▶ **Exercise prompt**
Rename "Screen dimensions" to "Display size" in the lines starting with the line that contains "Click the Palmeiras" and going on through the line that contains "Expand the Customers", and give those lines again with nothing else changed.

▶ **Data supplied**
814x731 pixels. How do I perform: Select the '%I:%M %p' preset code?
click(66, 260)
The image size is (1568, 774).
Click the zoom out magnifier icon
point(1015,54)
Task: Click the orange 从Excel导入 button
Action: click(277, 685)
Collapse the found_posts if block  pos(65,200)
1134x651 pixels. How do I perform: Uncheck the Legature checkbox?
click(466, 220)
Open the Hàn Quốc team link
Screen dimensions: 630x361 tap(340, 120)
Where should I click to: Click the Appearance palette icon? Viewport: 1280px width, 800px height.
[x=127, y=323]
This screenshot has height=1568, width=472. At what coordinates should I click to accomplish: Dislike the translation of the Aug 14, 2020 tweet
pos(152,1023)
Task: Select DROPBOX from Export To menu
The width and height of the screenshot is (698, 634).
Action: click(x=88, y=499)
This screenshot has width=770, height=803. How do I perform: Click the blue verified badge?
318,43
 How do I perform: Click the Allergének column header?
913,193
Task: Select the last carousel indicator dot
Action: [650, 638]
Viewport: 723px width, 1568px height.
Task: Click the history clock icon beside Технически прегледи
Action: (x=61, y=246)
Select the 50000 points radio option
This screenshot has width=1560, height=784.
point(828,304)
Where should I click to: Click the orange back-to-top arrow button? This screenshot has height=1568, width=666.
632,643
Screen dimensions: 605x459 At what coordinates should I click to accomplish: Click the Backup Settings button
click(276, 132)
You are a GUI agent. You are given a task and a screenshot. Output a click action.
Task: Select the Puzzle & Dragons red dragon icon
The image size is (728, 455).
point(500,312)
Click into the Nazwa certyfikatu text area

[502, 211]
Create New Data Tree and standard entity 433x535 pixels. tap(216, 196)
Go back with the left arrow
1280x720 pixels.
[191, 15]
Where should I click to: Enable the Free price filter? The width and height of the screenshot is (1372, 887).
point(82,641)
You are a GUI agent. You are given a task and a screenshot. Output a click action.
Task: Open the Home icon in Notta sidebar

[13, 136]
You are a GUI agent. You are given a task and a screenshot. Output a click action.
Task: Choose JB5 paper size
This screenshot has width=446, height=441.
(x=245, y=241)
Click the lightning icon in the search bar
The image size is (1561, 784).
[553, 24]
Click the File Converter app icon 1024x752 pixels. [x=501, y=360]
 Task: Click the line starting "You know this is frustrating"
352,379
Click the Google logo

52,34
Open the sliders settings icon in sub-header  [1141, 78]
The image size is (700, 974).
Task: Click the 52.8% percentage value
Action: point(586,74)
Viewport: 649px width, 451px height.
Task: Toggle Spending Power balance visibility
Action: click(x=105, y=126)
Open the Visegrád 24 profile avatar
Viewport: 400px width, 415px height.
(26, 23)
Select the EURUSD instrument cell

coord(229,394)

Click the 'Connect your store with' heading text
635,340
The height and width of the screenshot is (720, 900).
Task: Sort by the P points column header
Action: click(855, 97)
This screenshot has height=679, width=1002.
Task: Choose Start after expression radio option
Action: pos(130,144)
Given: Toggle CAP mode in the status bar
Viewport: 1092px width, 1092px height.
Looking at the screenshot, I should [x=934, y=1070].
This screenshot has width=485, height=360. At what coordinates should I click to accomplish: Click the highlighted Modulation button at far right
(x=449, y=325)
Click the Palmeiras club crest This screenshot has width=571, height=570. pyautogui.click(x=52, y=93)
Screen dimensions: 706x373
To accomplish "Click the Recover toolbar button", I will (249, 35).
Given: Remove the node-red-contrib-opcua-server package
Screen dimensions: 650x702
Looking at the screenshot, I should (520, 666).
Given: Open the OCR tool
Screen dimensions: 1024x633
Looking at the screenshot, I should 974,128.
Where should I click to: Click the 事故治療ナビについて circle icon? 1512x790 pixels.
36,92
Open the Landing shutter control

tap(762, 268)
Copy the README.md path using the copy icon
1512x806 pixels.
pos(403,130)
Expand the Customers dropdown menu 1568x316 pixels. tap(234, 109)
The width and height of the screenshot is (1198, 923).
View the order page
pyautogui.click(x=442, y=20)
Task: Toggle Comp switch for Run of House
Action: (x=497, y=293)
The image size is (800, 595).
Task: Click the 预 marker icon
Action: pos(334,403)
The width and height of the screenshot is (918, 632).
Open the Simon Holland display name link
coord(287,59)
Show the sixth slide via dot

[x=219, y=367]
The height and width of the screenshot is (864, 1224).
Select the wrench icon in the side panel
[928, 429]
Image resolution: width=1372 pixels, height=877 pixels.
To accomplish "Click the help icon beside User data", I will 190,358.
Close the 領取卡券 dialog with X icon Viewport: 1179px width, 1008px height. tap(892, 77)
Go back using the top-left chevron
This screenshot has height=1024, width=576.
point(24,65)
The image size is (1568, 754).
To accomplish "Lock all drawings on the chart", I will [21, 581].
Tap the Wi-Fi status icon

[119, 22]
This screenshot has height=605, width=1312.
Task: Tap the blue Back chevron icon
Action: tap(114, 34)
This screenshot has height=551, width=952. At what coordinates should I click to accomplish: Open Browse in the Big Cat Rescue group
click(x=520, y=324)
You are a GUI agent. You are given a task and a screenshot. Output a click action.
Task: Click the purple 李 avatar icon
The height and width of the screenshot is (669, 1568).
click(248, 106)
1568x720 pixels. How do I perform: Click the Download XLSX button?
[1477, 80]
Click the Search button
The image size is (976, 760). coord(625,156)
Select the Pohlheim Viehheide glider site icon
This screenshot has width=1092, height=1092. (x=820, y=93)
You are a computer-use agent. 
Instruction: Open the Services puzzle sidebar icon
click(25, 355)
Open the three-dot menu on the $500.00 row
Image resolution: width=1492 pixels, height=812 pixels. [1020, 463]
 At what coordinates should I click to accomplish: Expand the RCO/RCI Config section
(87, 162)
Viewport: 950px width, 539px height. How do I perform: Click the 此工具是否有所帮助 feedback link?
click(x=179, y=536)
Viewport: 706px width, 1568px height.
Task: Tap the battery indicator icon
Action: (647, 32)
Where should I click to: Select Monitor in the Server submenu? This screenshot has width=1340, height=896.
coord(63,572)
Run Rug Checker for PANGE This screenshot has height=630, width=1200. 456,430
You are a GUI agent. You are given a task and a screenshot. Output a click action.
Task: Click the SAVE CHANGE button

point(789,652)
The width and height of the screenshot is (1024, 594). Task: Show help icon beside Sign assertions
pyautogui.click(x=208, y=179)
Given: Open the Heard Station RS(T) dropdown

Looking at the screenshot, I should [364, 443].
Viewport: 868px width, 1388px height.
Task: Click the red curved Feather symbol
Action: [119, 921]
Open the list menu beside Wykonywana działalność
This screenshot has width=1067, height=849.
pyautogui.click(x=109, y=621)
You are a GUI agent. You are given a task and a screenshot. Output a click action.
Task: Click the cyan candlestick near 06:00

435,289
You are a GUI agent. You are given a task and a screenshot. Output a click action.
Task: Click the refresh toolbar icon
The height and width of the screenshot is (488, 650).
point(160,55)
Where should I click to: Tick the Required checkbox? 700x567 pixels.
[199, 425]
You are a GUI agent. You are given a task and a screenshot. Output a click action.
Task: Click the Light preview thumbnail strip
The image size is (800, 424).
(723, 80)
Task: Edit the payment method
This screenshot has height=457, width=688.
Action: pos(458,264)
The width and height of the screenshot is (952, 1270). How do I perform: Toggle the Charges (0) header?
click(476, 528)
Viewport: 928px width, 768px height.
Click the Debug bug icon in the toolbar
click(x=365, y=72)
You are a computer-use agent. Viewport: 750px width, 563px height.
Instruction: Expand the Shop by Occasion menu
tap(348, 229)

▶ **Final result**
Click the Palmeiras club crest This screenshot has width=571, height=570. pyautogui.click(x=52, y=93)
Display size: 706x373
To accomplish "Click the Recover toolbar button", I will (249, 35).
Given: Remove the node-red-contrib-opcua-server package
Display size: 650x702
Looking at the screenshot, I should (520, 666).
Given: Open the OCR tool
Display size: 1024x633
Looking at the screenshot, I should 974,128.
Where should I click to: Click the 事故治療ナビについて circle icon? 1512x790 pixels.
36,92
Open the Landing shutter control

tap(762, 268)
Copy the README.md path using the copy icon
1512x806 pixels.
pos(403,130)
Expand the Customers dropdown menu 1568x316 pixels. tap(234, 109)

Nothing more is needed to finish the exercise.